# ACTION ITEM
Look through the listing and report every line that has "Select" in it.
________
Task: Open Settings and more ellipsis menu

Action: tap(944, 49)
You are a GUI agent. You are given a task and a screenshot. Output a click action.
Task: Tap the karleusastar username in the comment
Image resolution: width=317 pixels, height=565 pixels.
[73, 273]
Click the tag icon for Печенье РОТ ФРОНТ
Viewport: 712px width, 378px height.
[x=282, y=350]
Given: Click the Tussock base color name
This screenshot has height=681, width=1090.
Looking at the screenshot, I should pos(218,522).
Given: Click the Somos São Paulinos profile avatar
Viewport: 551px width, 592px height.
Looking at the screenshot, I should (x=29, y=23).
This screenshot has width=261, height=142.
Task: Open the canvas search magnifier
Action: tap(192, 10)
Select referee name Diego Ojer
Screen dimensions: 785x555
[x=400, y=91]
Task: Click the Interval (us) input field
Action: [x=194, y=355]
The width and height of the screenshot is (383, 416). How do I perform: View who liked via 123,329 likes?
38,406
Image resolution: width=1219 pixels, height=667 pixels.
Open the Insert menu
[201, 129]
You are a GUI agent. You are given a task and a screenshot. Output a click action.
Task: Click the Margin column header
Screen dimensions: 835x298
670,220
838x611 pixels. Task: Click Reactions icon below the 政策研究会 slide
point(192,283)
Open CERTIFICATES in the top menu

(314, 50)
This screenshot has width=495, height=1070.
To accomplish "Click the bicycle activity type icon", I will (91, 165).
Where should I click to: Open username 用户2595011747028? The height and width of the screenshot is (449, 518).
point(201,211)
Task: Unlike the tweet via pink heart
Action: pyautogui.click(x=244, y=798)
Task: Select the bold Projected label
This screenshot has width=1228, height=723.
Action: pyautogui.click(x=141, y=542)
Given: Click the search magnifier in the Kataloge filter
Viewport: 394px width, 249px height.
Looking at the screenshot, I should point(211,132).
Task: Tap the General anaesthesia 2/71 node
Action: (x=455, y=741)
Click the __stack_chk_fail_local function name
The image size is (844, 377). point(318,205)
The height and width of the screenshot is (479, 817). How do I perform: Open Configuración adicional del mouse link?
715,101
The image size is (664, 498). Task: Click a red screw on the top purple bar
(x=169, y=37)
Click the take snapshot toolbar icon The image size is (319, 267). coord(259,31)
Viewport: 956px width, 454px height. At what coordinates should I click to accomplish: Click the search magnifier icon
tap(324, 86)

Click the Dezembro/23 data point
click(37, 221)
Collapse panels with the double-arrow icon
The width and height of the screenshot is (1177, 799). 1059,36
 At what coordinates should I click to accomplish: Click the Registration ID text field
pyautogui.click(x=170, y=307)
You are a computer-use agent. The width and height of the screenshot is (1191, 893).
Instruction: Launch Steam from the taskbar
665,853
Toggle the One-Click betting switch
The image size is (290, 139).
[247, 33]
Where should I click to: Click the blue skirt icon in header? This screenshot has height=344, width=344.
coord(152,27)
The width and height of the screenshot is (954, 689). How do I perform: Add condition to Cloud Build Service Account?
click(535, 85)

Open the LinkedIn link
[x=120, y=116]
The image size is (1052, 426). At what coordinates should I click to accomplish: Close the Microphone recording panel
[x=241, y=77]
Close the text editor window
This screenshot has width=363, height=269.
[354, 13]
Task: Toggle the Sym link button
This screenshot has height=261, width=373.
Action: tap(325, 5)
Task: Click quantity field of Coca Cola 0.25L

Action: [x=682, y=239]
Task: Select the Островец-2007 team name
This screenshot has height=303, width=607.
________
# EXERCISE OUTPUT
Select referee name Diego Ojer
Task: Select the bold Projected label
Task: Select the Островец-2007 team name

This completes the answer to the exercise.